= INSTRUCTIONS =
1. Reproduce word for word the part of the article on Colorado's medical marijuana licenses that opens with the words containing "More than $7" and closes with "of The Durango Herald.".
2. Carry the article on Colorado's medical marijuana licenses forward from its final sentence.

= EXCERPT =
━━━━━━━━━━━━━━━━

Residency Requirement Creates Controversy; Sparks Lawsuit Threat


More than 2,000 Coloradans have applied for licenses to operate in the state’s burgeoning medical marijuana business. The applications were due Sunday, and the figure could still rise because those postmarked by the due date will still be counted.

The 2,059 forms received so far include applications from 717 dispensaries, 271 marijuana product makers (edibles), and 1,071 marijuana growers, according to John Ingold of The Denver Post.

More than $7 million in fees were brought in by the 2,059 applications, an average of about $3,400 per business.
HB 1284, passed by the Colorado Legislature earlier this year, created the medical marijuana licensing process. It requires people wanting to open a dispensary be residents of the state.
That bill left the job of working out details to the Department of Revenue. On Monday, the department’s State Licensing Authority held an emergency hearing to consider the residency rules, reports Joe Hanel of The Durango Herald.
The dispensaries would have to fire employees who have not lived in Colorado for two years under a potential new rule that state regulators considered Monday. An administrative judge for the department heard Monday’s testimony and will decide on the residency requirement.
Dispensary owners oppose the plan, contending that it interferes with their right to hire employees, and some are threatening a lawsuit.

Photo: Denver Westword
Jessica Corry: “It’s an egregious violation of the U.S. Constitution and state constitution”

━━━━━━━━━━━━━━━━

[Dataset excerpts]
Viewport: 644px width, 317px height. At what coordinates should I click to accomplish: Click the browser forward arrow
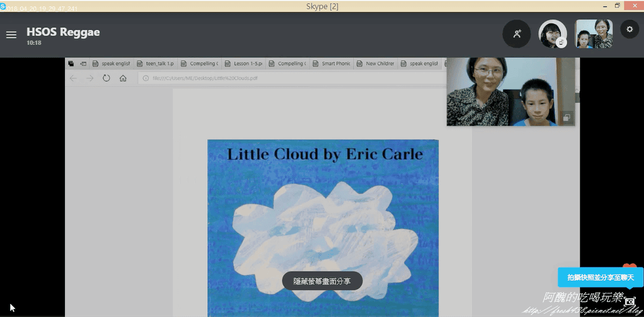[x=90, y=78]
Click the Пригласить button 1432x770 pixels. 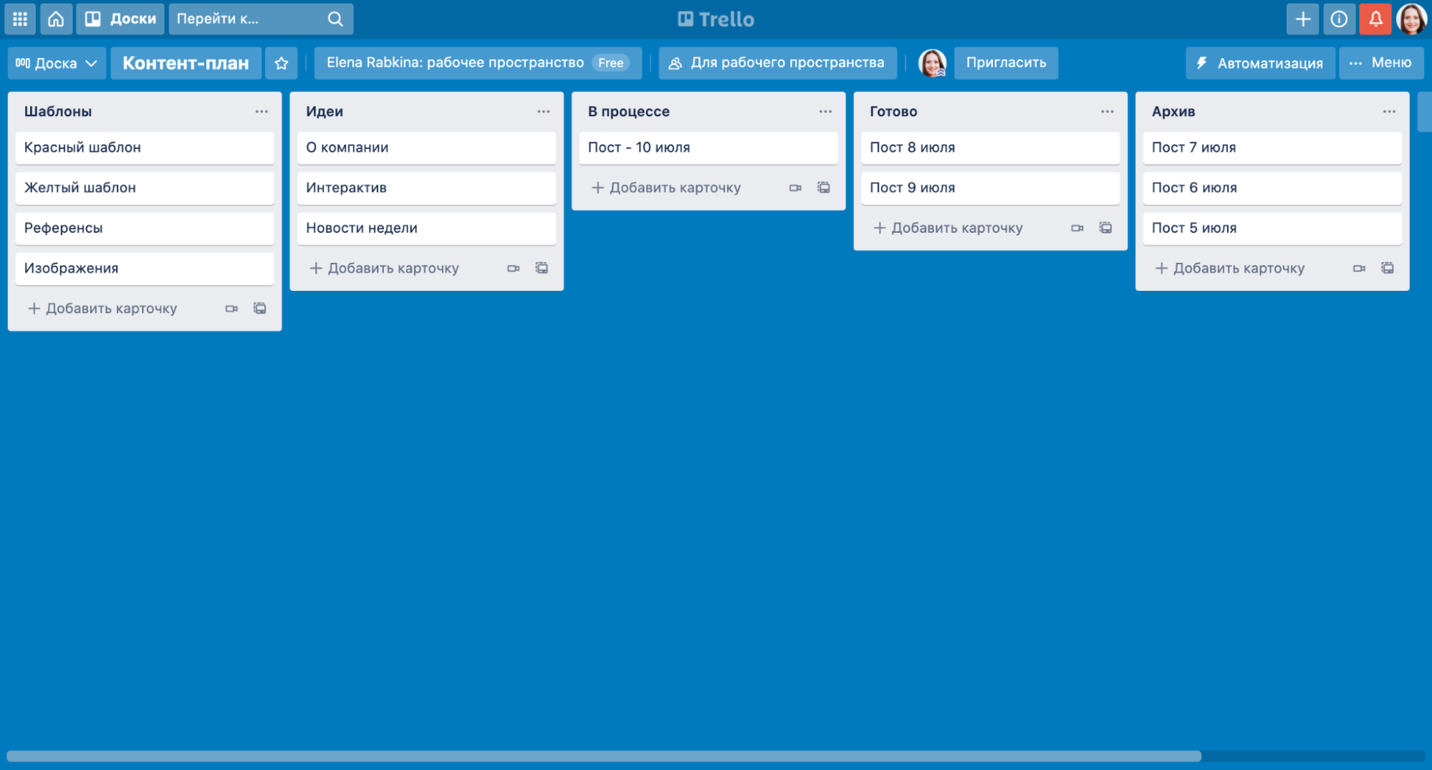pyautogui.click(x=1006, y=63)
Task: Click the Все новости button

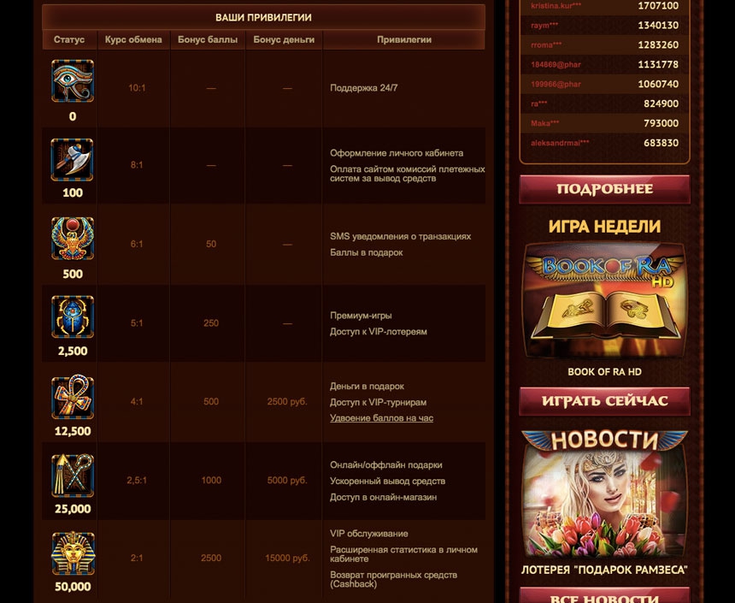Action: 605,595

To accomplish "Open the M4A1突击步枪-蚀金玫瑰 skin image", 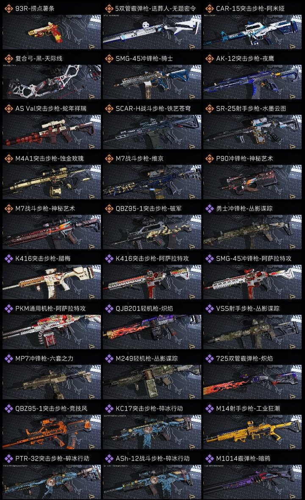I will pos(52,182).
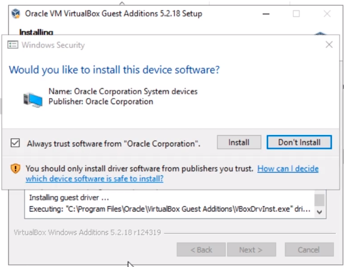Viewport: 344px width, 267px height.
Task: Open the How can I decide link
Action: coord(288,168)
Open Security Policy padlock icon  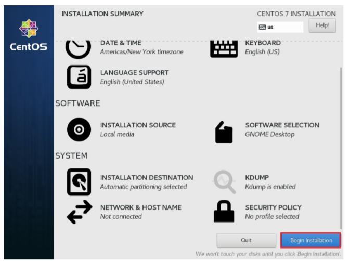pyautogui.click(x=223, y=212)
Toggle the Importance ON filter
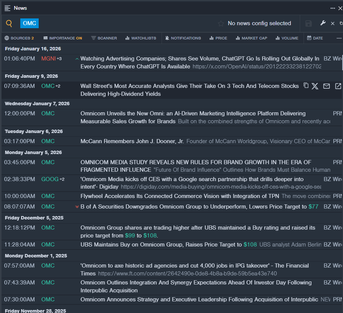The height and width of the screenshot is (313, 343). point(63,38)
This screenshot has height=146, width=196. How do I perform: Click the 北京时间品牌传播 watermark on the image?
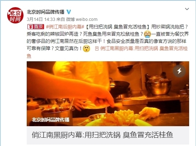pos(51,120)
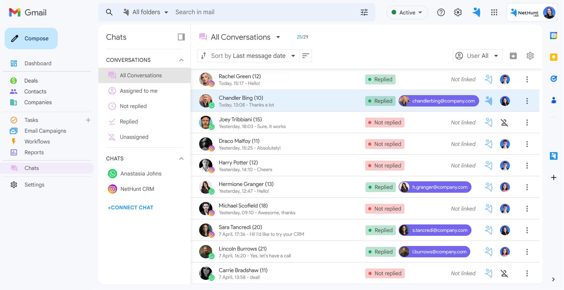Open more options for Draco Malfoy
The height and width of the screenshot is (290, 564).
click(x=527, y=144)
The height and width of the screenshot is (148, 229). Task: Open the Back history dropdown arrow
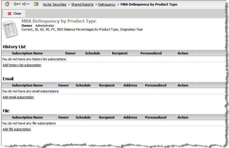click(19, 4)
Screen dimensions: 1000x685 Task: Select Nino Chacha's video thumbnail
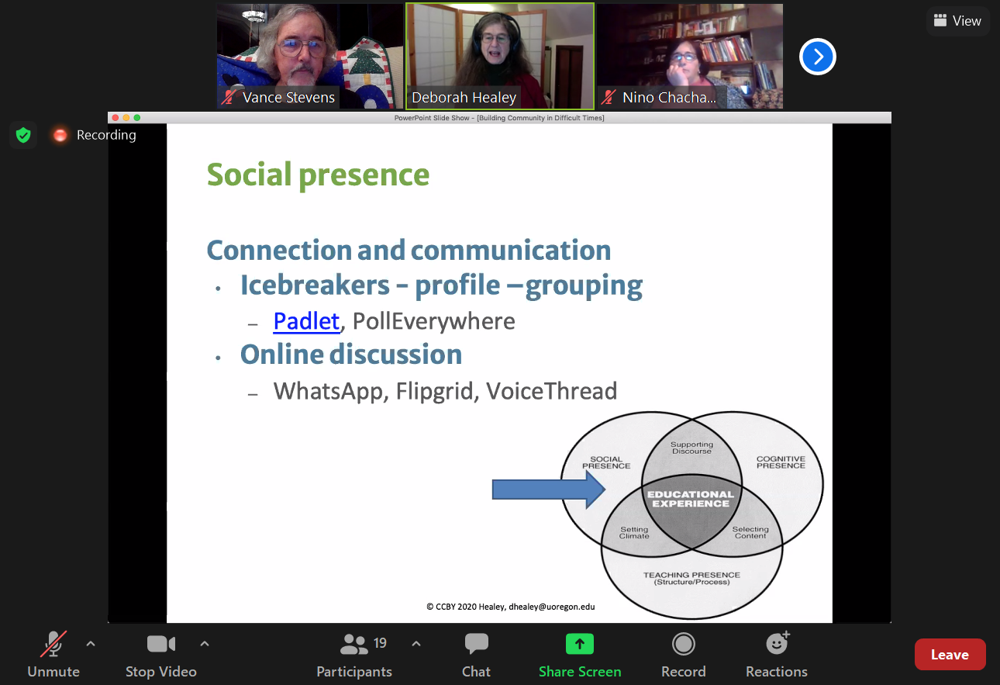[689, 54]
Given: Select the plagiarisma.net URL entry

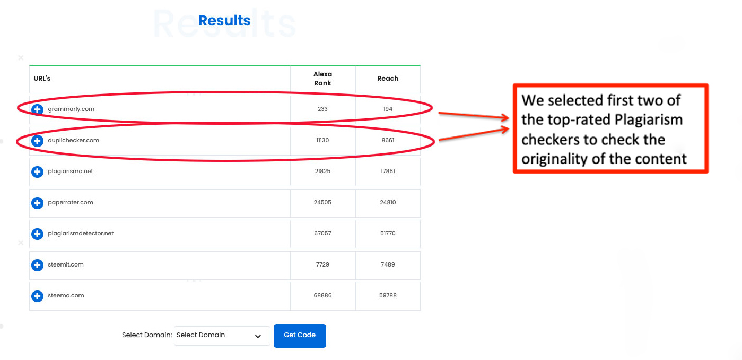Looking at the screenshot, I should [x=70, y=172].
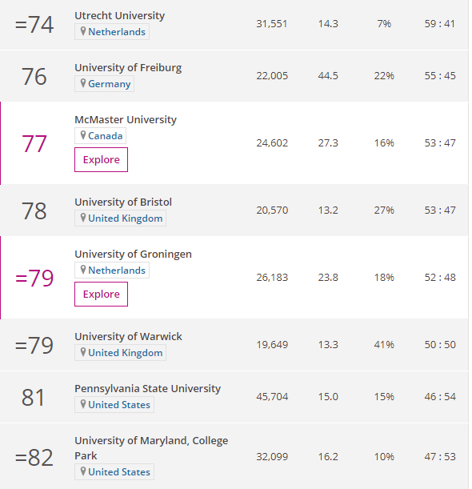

━━━━━━━━━━━━━━━━

= TASK RESPONSES =
1.
More than $7 million in fees were brought in by the 2,059 applications, an average of about $3,400 per business.
HB 1284, passed by the Colorado Legislature earlier this year, created the medical marijuana licensing process. It requires people wanting to open a dispensary be residents of the state.
That bill left the job of working out details to the Department of Revenue. On Monday, the department’s State Licensing Authority held an emergency hearing to consider the residency rules, reports Joe Hanel of The Durango Herald.

2.
​Colorado has no right to exclude nonresidents from running businesses or working in Colorado, according to Jessica Corry, a lawyer and advocate of lighter medical marijuana regulations.
“It is an egregious violation of the U.S. Constitution and state constitution,” Corry said.
Corry promised to sue if the residency rule is adopted. “We’re talking about lawsuits that could cost the state money, and that’s not fair to the taxpayer,” Corry said.
At the hearing, Matt Cook, the State Licensing Authority’s senior director of enforcement, said he interprets the two-year residency requirement as applying to everyone who works at a dispensary, both owners and employees.
In evaluating dispensary applications, Cook said the department probably won’t begin considering employee information until early 2011. By that point, Cook said, the Legislature will be back in session and lawmakers can fix problems with the residency rule before anyone’s application is disqualified.
Sen. Chris Romer (D-Denver), who sponsored the dispensary licensing law, said he did not mean the two-year requirement to apply to employees.
Sen. Romer said an end-of-session deadline meant the Legislature didn’t catch all the glitches in the law, and he urged Cook to apply the requirement only to dispensary owners.